Accelerating Coal Consumption Across the Region
According to a recent International Energy Agency report, regional coal demand is projected to increase by more than 4% annually through the end of this decade. This surge is primarily driven by escalating electricity requirements as economies develop across Southeast Asia's population of over 600 million people.
Indonesia, with approximately 285 million inhabitants, is expected to account for more than half of this growing coal consumption, followed closely by Vietnam. These developments raise serious questions about the viability of the $15.5 billion Just Energy Transition Partnership agreements both nations signed in 2022 to fund their renewable energy transitions.
Conflicting Priorities: Energy Security Versus Climate Action
"We're standing on two opposite grounds—wanting to build clean energy, but not letting go entirely of coal," explained Katherine Hasan, an analyst with the Centre for Research on Energy and Clean Air. This sentiment reflects the region's difficult balancing act between economic development and environmental responsibility.
Coal currently supplies just over one-third of Southeast Asia's electricity, making it the world's third-largest coal-consuming region after India and China. While global coal demand is expected to plateau as alternatives expand, Southeast Asia is moving in the opposite direction, driven primarily by cost considerations and energy security concerns.
Indonesia's Critical Role in Regional Energy Transition
As the world's largest coal exporter and Southeast Asia's biggest carbon emitter, Indonesia's energy policies significantly influence the entire region's climate trajectory. The country recently backtracked on its commitment to phase out coal by 2040, with its updated climate pledge rated "critically insufficient" by Climate Action Tracker.
"If Indonesia cannot transition away from coal, then why would other developing countries?" questioned Dinita Setyawati of think tank Ember. "For Indonesia, it's not so much a fear of the unknown, but a reluctance to change and the inertia of change."
This reluctance persists despite mounting climate costs, including deadly floods and landslides that claimed over 700 lives last year, events exacerbated by climate change.

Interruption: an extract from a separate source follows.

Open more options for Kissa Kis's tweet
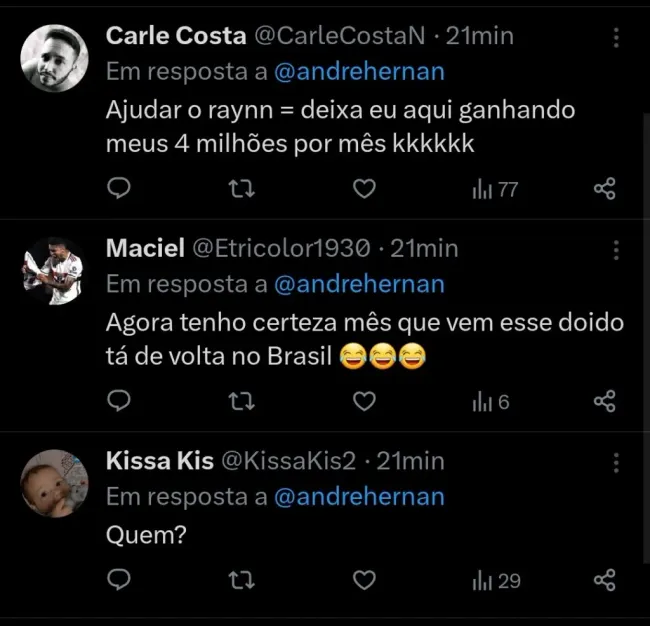This screenshot has width=650, height=626. tap(616, 462)
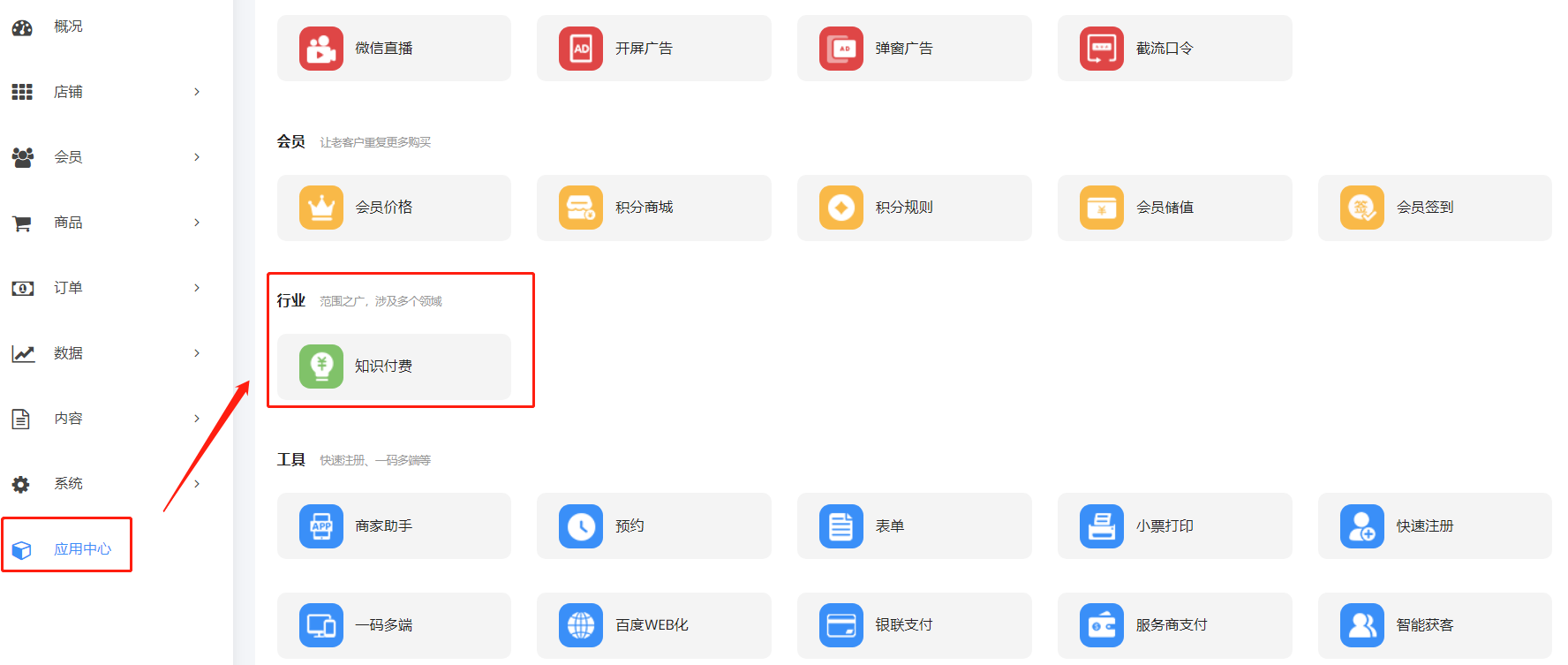Image resolution: width=1568 pixels, height=665 pixels.
Task: Expand the 订单 sidebar chevron
Action: pyautogui.click(x=197, y=288)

Vietnam's Energy Crossroads
Vietnam presents a particularly complex case, having dramatically expanded its solar generating capacity from just 4 megawatts in 2015 to 16 gigawatts a decade later, with ambitious plans to reach 73.4 gigawatts by 2030. Yet simultaneously, the country imported a record 65 million metric tonnes of coal in 2025, representing a 2.6% volume increase from the previous year.

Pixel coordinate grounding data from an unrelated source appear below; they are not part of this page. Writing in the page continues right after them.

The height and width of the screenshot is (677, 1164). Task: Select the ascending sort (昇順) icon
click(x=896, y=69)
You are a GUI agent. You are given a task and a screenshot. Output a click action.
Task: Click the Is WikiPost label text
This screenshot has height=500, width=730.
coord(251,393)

This contradictory approach reflects caution following severe power shortages in 2023, when drought conditions reduced hydropower output and caused approximately $1.4 billion in economic losses. To sustain its targeted GDP growth of around 10% annually through 2030, Vietnam aims to increase electricity sales to match Germany's current annual energy consumption.

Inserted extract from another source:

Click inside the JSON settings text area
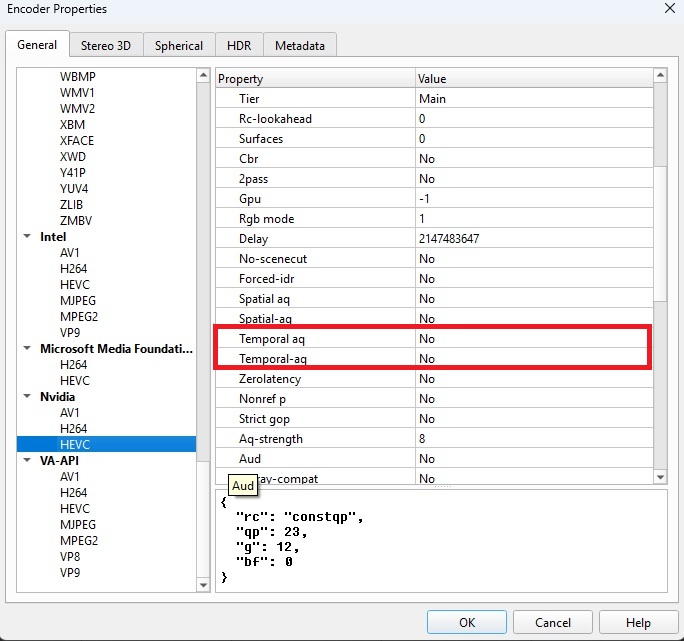The image size is (684, 641). pyautogui.click(x=441, y=541)
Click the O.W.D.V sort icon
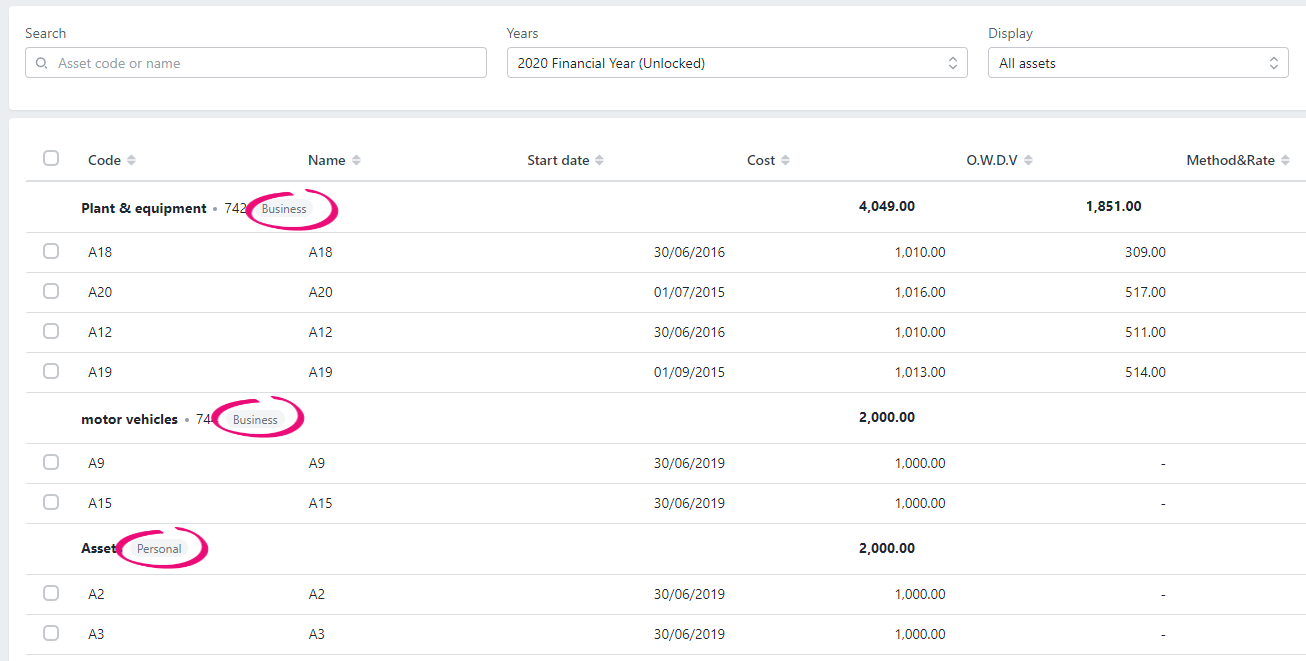 click(1028, 161)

Infrastructure Challenges and Political Realities
Vietnam's power grid is already straining under the rapid but uneven rollout of renewables, compounded by years of underinvestment in transmission equipment. The government estimates needing about $18 billion by 2030 to upgrade the system, but committed funding currently covers only a fraction of this requirement.
A recent regional survey by Singapore's ISEAS–Yusof Ishak Institute revealed growing public preference for delaying coal phase-out until 2030 or even 2040, as concerns about adequate power supplies and costs outweigh climate change worries. Governments across Southeast Asia are echoing this pragmatic logic.
Diminishing Momentum for Energy Transition Partnerships
The momentum for JETP-backed projects in Indonesia and Vietnam is unlikely to accelerate this year, according to Putra Adhiguna of the Energy Shift Institute. Indonesia's cancellation of early retirement for a West Java coal plant, combined with the 2025 U.S. withdrawal from JETP under the Trump administration, has undermined confidence in tangible project implementation for 2026.
"JETP was basically a brute force attempt to do a transition," Adhiguna observed. "Governments were trying to bulldoze through... But fundamentally there are things that take a bit of time and political commitment to happen."
The Path Forward Amid Competing Pressures
As Southeast Asia navigates this decisive decade, the region faces the dual burden of extreme weather impacts from climate change while simultaneously addressing urgent energy needs for economic development. The tension between immediate energy security requirements and long-term climate commitments continues to shape policy decisions across the region.
With coal still underpinning energy security for many Southeast Asian nations, and billions of dollars' worth of fossil fuel infrastructure at stake, the transition to renewable energy faces substantial economic and political hurdles that extend beyond mere technological capability.